Working data section start
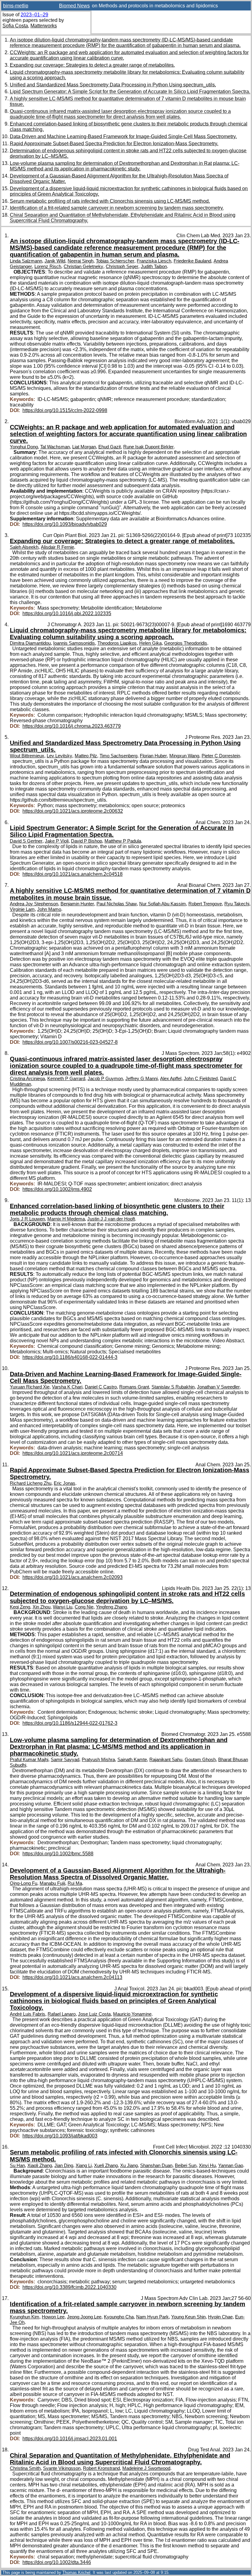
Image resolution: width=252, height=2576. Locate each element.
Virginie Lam (22, 909)
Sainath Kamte (132, 1759)
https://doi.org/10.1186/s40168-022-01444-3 (69, 1357)
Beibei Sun (185, 2165)
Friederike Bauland (192, 260)
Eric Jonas (64, 1483)
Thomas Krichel (76, 2572)
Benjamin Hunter (77, 903)
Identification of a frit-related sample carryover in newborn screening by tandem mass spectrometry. (117, 207)
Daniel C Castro (101, 1386)
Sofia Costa (15, 25)
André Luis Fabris (27, 2014)
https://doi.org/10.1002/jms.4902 (57, 1189)
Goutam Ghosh (200, 1759)
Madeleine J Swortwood (146, 2468)
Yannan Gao (230, 2165)
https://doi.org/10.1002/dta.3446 (56, 2562)
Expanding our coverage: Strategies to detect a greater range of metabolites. (92, 65)
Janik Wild (55, 260)
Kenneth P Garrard (66, 1078)
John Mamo (49, 909)
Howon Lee (53, 2316)
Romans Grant (134, 1386)
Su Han (17, 2165)
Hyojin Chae (220, 2316)
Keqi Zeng (20, 1606)
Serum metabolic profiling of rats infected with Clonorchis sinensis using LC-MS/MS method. (110, 201)
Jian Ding (63, 2165)
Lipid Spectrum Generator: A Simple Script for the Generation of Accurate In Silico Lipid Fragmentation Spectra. (130, 91)
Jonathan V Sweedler (218, 1386)
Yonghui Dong (24, 446)
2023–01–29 (34, 14)
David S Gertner (26, 841)
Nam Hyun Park (152, 2316)
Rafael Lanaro (62, 2014)
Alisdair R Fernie (57, 547)
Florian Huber (153, 755)
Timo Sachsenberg (118, 755)
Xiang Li (84, 2165)
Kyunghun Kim (24, 2316)
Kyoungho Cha (119, 2316)
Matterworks (43, 25)
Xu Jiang (129, 2165)
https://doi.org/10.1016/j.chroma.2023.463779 (71, 726)
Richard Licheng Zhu (30, 1483)
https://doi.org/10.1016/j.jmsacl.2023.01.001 (69, 2438)
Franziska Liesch (154, 260)
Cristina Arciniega (27, 1078)
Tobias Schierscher (115, 260)
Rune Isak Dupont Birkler (148, 446)
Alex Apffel (170, 1078)
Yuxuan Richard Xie (29, 1386)
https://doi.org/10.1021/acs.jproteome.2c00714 (72, 1453)
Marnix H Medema (66, 1218)
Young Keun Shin (188, 2316)
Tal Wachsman (55, 446)
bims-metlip (15, 5)
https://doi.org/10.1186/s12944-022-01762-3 (69, 1723)
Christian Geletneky (83, 266)
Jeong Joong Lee (84, 2316)
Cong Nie (84, 1606)
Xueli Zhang (106, 2165)
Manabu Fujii (52, 1883)
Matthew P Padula (122, 841)
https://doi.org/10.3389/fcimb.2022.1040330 (69, 2287)
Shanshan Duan (156, 2165)
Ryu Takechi (236, 903)
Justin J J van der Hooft (111, 1218)
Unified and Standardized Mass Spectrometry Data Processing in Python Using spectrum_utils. (113, 84)
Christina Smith (25, 2468)
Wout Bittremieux (27, 755)
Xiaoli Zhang (39, 2165)
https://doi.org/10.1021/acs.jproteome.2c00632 (72, 811)
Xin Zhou (41, 1606)
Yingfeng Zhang (111, 1606)
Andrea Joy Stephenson (34, 903)
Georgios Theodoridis (185, 643)
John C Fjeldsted (201, 1078)
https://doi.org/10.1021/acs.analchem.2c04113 (72, 1977)
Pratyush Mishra (98, 1759)
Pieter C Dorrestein (221, 755)
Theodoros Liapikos (117, 643)
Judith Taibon (154, 266)
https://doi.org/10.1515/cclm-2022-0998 (64, 410)
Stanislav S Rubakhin (173, 1386)
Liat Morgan (84, 446)
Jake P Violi (57, 841)
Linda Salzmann (26, 260)
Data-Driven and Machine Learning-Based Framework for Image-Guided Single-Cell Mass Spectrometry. (123, 136)
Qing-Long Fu (23, 1883)
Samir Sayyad (65, 1759)
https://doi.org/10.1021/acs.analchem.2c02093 (72, 1577)
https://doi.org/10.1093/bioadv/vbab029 (64, 524)
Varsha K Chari (67, 1386)
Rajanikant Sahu (165, 1759)
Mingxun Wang (184, 755)
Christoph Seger (122, 266)
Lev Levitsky (59, 755)
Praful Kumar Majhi (29, 1759)
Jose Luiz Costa (94, 2014)
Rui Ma (75, 1883)
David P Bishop (86, 841)
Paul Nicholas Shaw (116, 903)
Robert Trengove (205, 903)
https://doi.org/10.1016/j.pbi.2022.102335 (66, 613)
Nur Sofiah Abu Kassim (162, 903)
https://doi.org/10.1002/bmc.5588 (57, 1853)
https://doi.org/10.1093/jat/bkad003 (59, 2135)
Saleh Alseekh (24, 547)
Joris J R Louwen (27, 1218)
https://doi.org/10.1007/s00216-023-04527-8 (70, 1042)
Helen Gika (150, 643)
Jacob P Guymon (105, 1078)
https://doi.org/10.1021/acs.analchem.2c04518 (72, 874)
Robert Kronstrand (101, 2468)
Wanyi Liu (62, 1606)
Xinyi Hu (207, 2165)
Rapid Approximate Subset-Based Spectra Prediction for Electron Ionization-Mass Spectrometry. (114, 143)
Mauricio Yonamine (132, 2014)
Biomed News (74, 5)
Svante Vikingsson (62, 2468)
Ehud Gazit (109, 446)
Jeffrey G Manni (141, 1078)
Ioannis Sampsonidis (74, 643)
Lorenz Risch (47, 266)
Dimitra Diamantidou (30, 643)
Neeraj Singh (80, 260)
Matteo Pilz (86, 755)
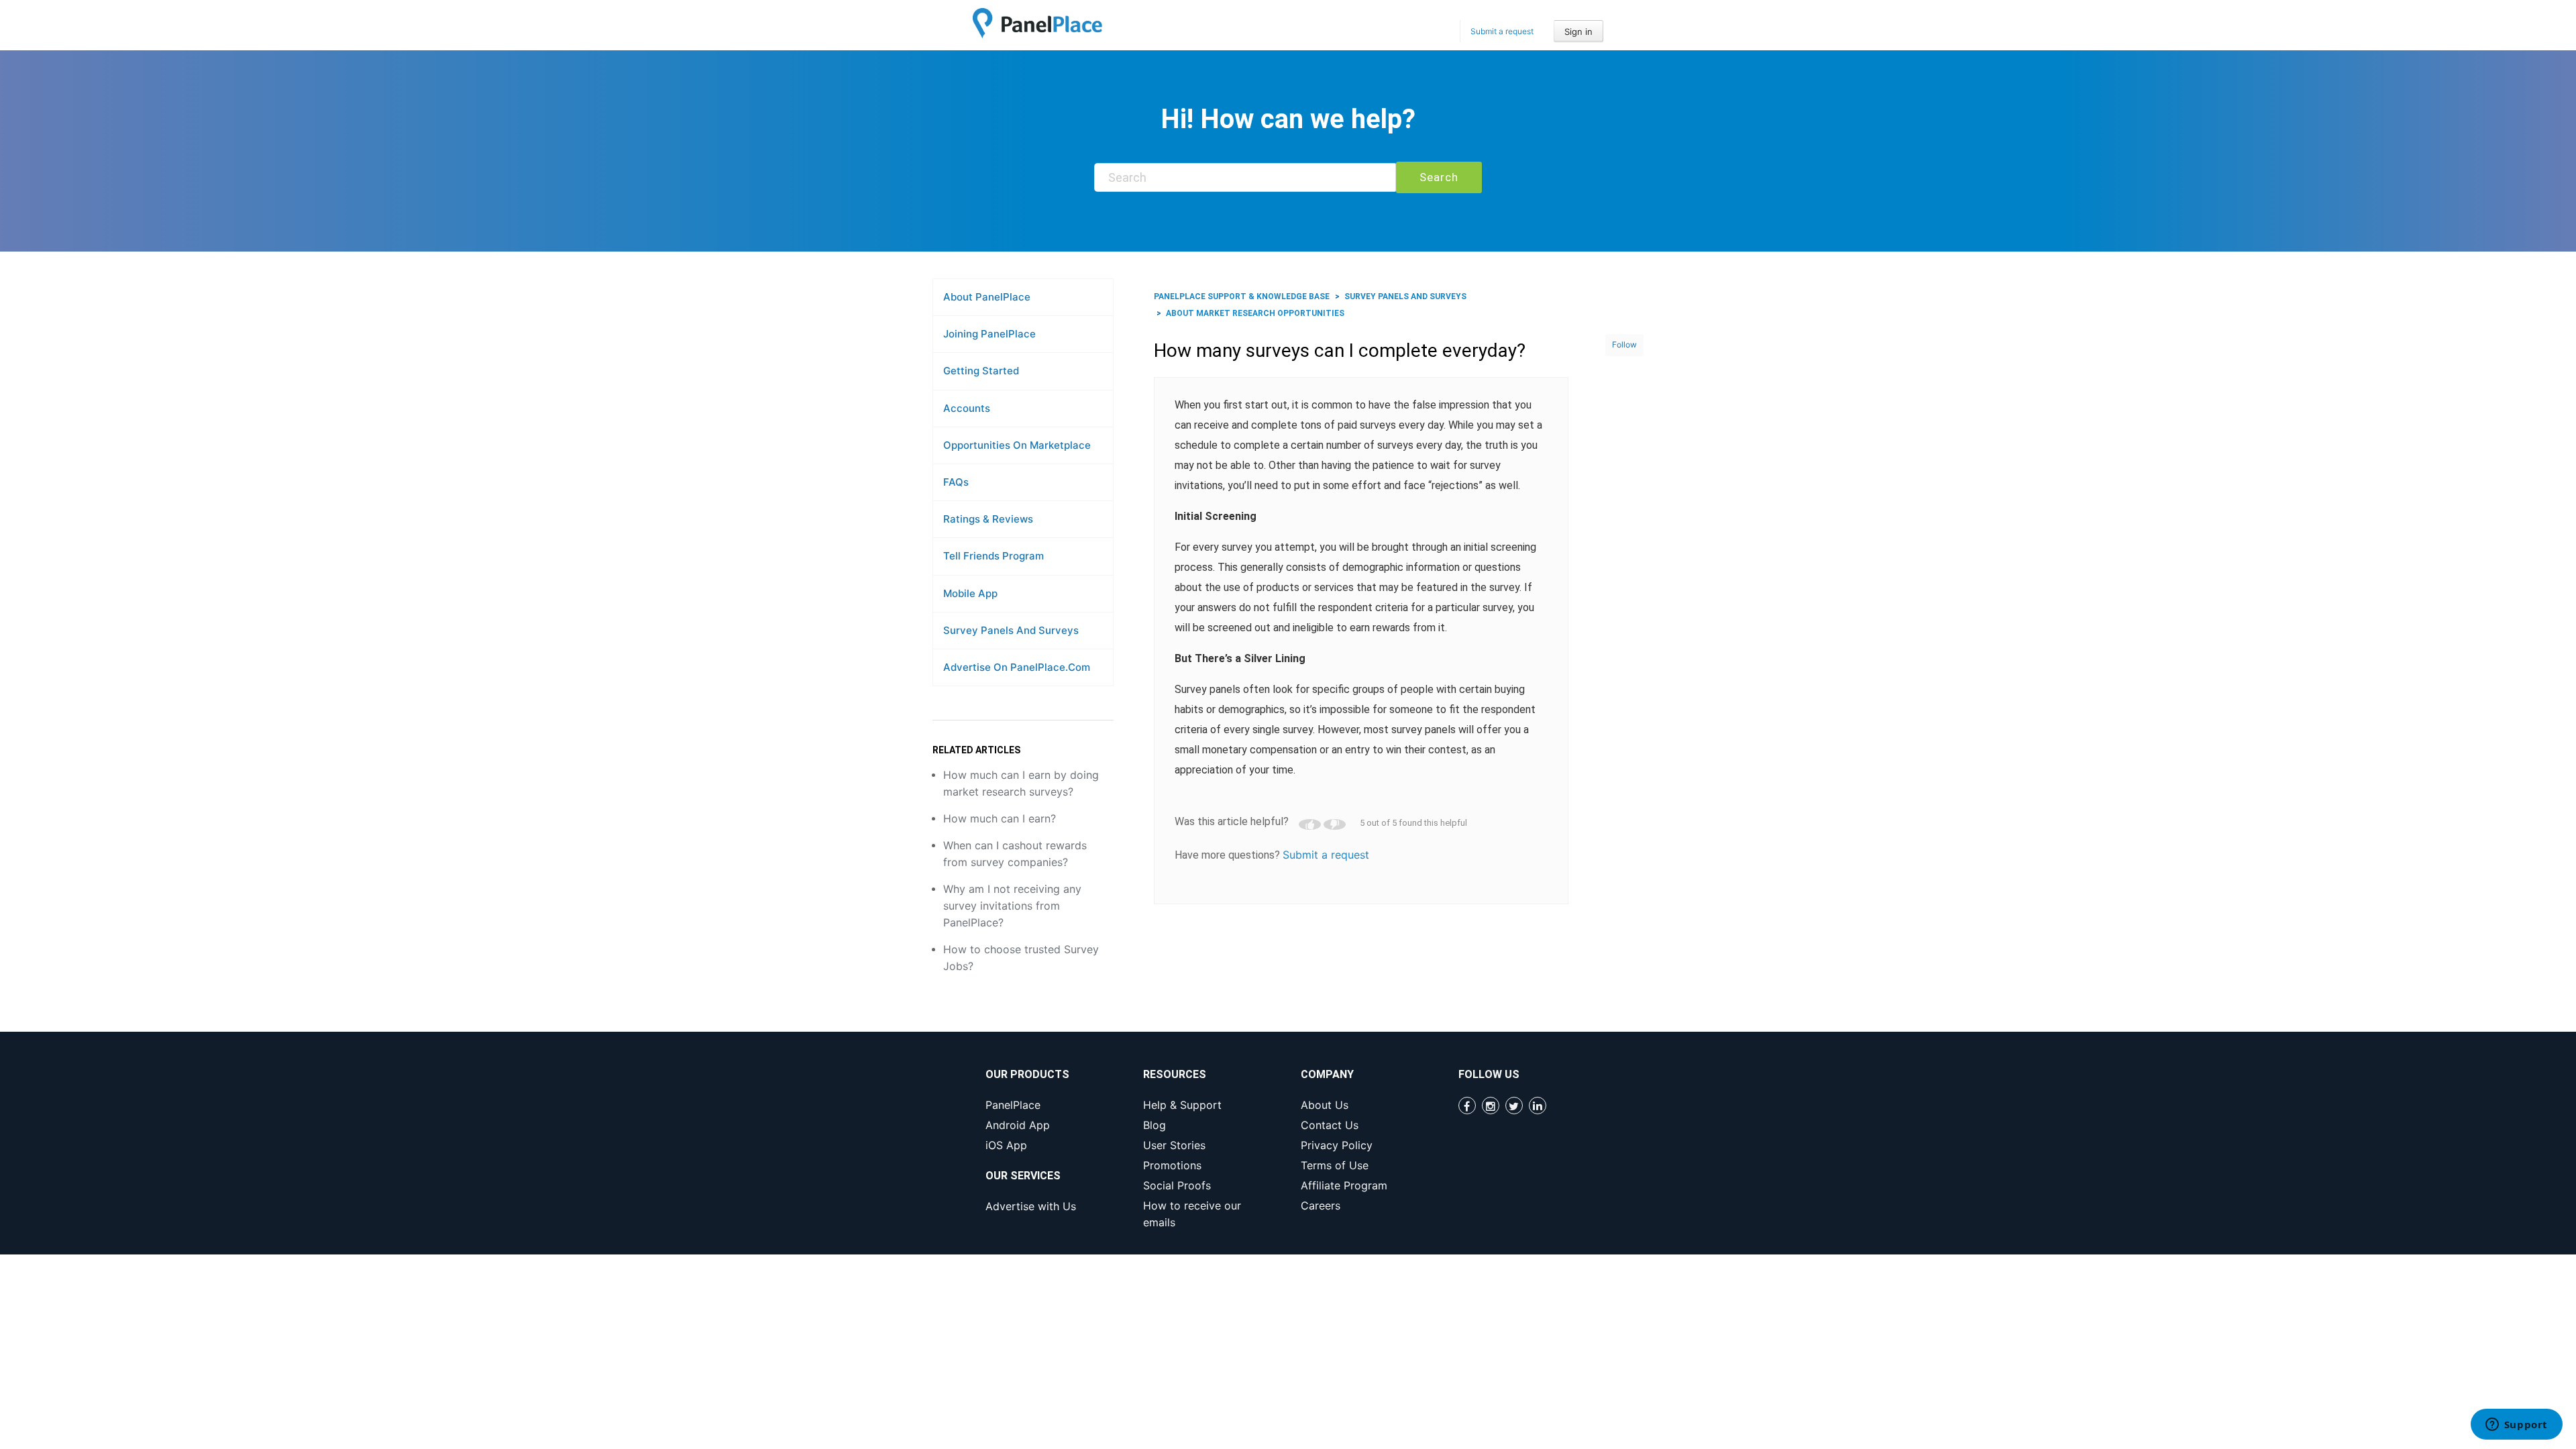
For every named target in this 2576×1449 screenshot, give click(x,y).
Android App (1017, 1125)
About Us (1324, 1105)
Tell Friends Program (993, 555)
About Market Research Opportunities (1255, 313)
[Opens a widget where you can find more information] (2516, 1425)
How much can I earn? (999, 818)
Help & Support (1182, 1105)
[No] (1335, 824)
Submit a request (1502, 31)
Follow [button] (1624, 344)
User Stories (1174, 1145)
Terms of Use (1334, 1165)
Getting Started (981, 370)
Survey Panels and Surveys (1011, 630)
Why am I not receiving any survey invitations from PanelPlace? (1012, 905)
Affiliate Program (1344, 1185)
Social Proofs (1177, 1185)
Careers (1320, 1205)
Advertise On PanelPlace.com (1016, 667)
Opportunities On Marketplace (1017, 445)
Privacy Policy (1337, 1145)
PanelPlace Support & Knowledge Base (1242, 296)
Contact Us (1329, 1125)
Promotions (1172, 1165)
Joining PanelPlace (989, 333)
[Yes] (1310, 824)
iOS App (1006, 1145)
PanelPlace (1012, 1105)
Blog (1154, 1125)
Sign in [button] (1578, 31)
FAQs (956, 482)
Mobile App (970, 593)
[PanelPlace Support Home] (1037, 23)
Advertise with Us (1030, 1206)
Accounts (966, 408)
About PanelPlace (986, 296)
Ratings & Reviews (988, 519)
Working data section end
- Work instructions: No pictures should appear; only the lines from the first line of the records through the line with "https://doi.org/10.1002/jms.4902 (57, 1189)", both included, are to be restated word for word.

- Solved problem:
Image resolution: width=252, height=2576. Locate each element.
Virginie Lam (22, 909)
Sainath Kamte (132, 1759)
https://doi.org/10.1186/s40168-022-01444-3 (69, 1357)
Beibei Sun (185, 2165)
Friederike Bauland (192, 260)
Eric Jonas (64, 1483)
Thomas Krichel (76, 2572)
Benjamin Hunter (77, 903)
Identification of a frit-related sample carryover in newborn screening by tandem mass spectrometry. (117, 207)
Daniel C Castro (101, 1386)
Sofia Costa (15, 25)
André Luis Fabris (27, 2014)
https://doi.org/10.1002/jms.4902 (57, 1189)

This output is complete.